Applied to containers und K8s
The good news is that Seccomp support was added to Docker in v1.10. 44 syscalls are blocked by default, including reboot(). Undesired syscalls will fail, but the program isn’t killed. When writing a custom filter, it is recommended to start with the default filter and adjust it as needed. Custom filters are expressed as JSON files. What does this look like in Docker? Listing 3 has the answer to that question.
{ "defaultAction": "SCMP_ACT_ERRNO", "syscalls": [ { "names": [ "accept", "access", … ], "action": "SCMP_ACT_ALLOW", "args": [], "comment": "", "includes": {}, "excludes": {} } ] }
The system calls listed in Listing 3 are allowed, regardless of their parameters (Listing 4).
{ "names": [ "Ptrace" ], "action": "SCMP_ACT_ALLOW", "args": null, "comment": "", "includes": { "minKernel": "4.8" }, "excludes": {} }
In Listing 4 ptrace() is allowed, but only on kernels newer than or equal to linux-4.8. The filter JSON file (Docker calls it a “seccomp profile”) can be given as a command line parameter:
# docker run -ti --rm --security-opt seccomp:custom_filter.json alpine /bin/sh
Any seccomp profile given will replace the default one, not extend it. The filter will apply to the whole container.
Syscall filters in Kubernetes
Seccomp syscall filters were added in Kubernetes 1.3 and are supported by most runtimes, not just Docker. Seccomp profiles apply to the entire pod, not just to individual containers. To create custom profiles via Seccomp, you need to enable pod security policies in the K8s cluster, then define a pod security policy that allows seccomp profiles to be used. By creating a RoleBinding, you enable pods to use this policy. To activate pod security policies, add at least one permissive policy and create at least one matching role and a role binding for the kube-system namespace. Otherwise K8s will not be able to start any pods. Then, add PodSecurityPolicy to the list of enabled admission controllers:
kube-apiserver \ --enable-admission-plugins= \ PodSecurityPolicy,LimitRanger ...

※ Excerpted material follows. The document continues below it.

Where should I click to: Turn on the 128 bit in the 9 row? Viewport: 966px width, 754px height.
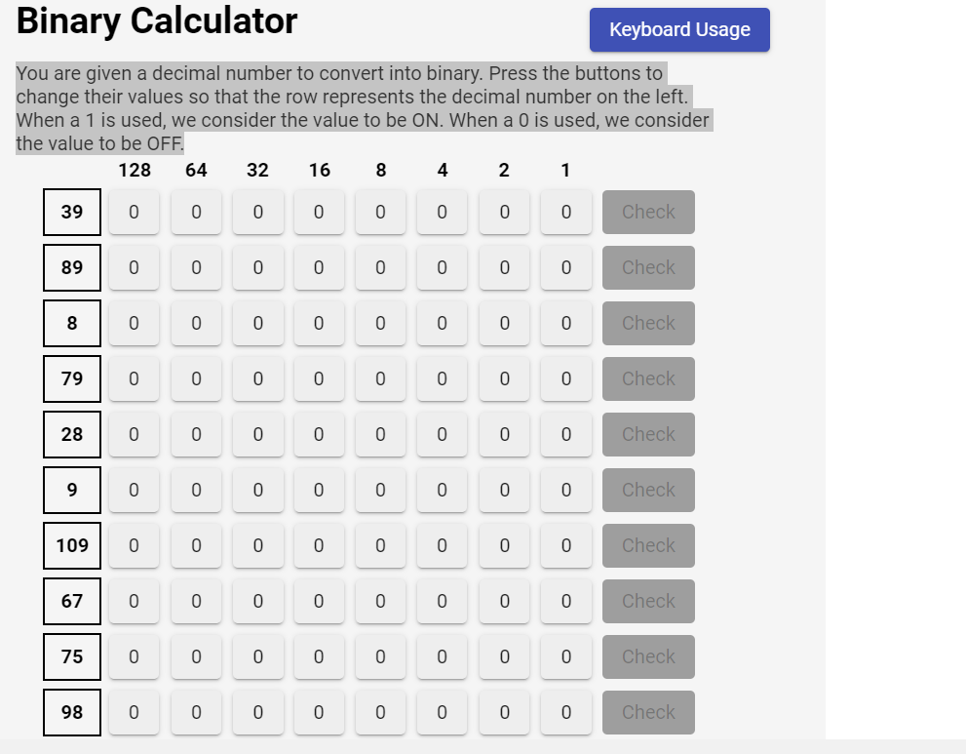pyautogui.click(x=134, y=490)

Next, provide Seccomp profiles by writing profiles and placing them on the worker nodes:
kubelet --seccomp-profile-root= (Default: /var/lib/kubelet/seccomp).
To apply a Seccomp filter to a pod, add annotations to the pod (template):
[…] metadata: labels: app: problemsolver annotations: kubernetes.io/psp: allowseccomp seccomp.security.alpha.kubernetes.io/pod: localhost/custom-profile.json […]
You can download the example file from GitHub to get started quickly.
Summary
Creating a suitable filter is not easy. If it is too generous, it won’t defend against malware. If it’s too strict, the application may not be executable. In addition, the default Docker settings are already quite sophisticated.
However, there are some cases in which it makes sense to invest time in creating your own filter. If you know your application well, it can be a quick win. If you need a highly secure Docker environment (e.g. fin-tech), it can be worth the effort. If you are a container host, it’s worthwhile to define for yourself which syscalls are used and which are not.